If we change Pointer to be an extension type wrapping an int, then 2 is Pointer will be true. Because it is a pointer, if you want it to be. You can write Pointer<Void>.fromAddress(2) today, and you can write the same for the extension type. And you can then also do 2 as Pointer<Void> in good C-style.

There are many use-cases that extension types won't be good for. They do not intend to replace classes. Most likely, almost all of your types will keep being classes, because classes provide virtual methods, encapsulation, abstraction, and retained type parameters. All the reasons you use object oriented programming today, instead of just passing data around and calling static functions in good imperative style.

Extension types are primarily aimed at things like integration and interoperability, where the representation value is an artificial Dart container for the real non-Dart data, which has a Dart API which doesn't reflect the API that you want. Like an FFI struct on top of a pointer or typed data buffer. Those could also be Dart wrapper classes, but the allocation overhead of repeatedly boxing and unboxing for a large API is measurable (fx in JS integration or protobuf). Extension types are intended to address that problem.

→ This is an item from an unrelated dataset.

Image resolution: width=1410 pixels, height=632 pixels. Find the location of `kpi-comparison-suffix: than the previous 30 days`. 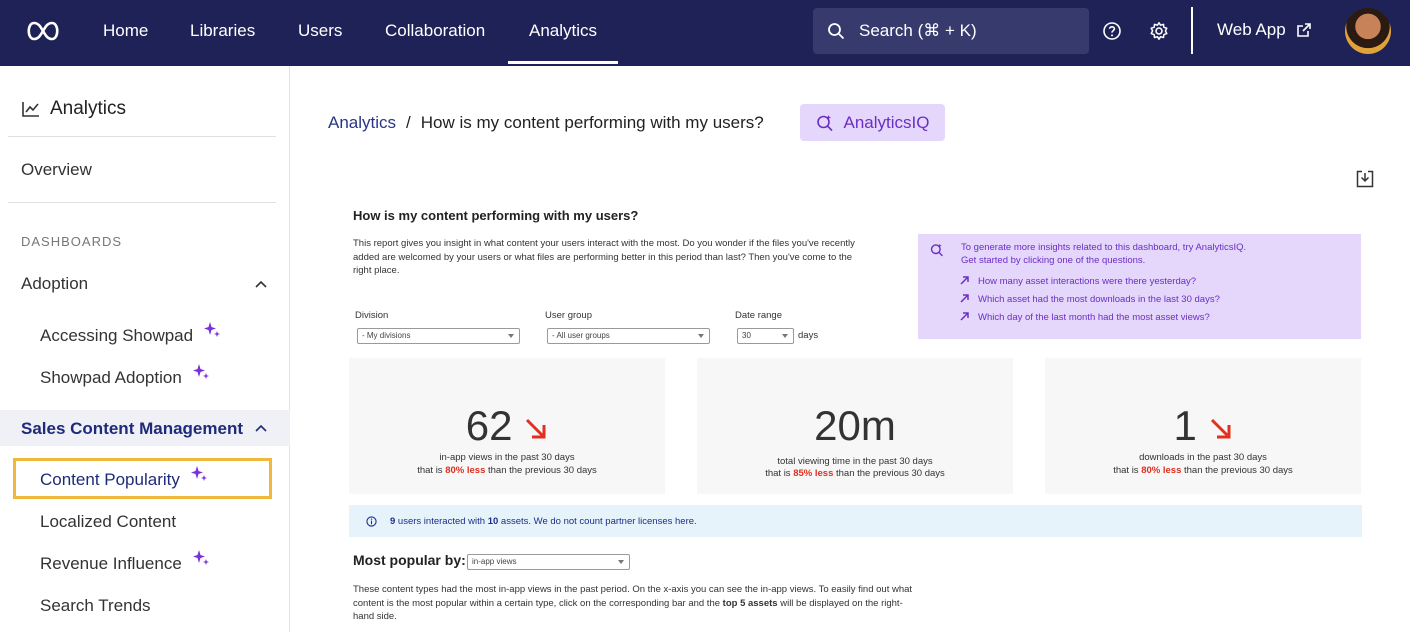

kpi-comparison-suffix: than the previous 30 days is located at coordinates (541, 470).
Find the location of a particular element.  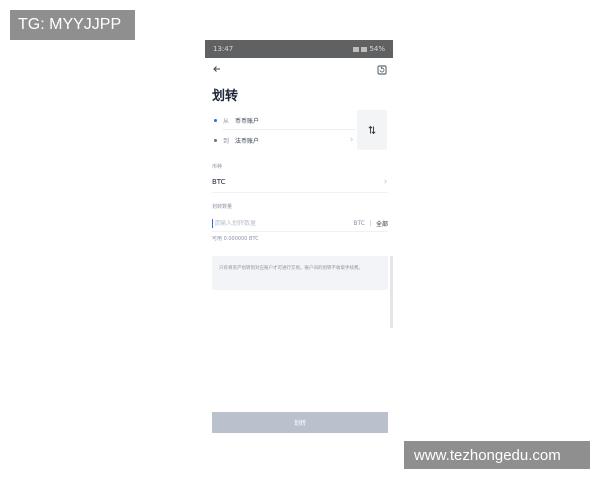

Now, if you find other uses for it, that's fine, even expected, but those uses will come with inherent limitations, which a class based solution wouldn't have.

For example, extension types do not attempt to allow you to define subset types, like EvenInt which only allows the even integers. You can try, by only providing a public constructor that rejects odd integers, but you can't prevent 3 as EvenInt. That's just not a supported use-case for extension types, whereas a class would be able to trust that creation goes through a constructor.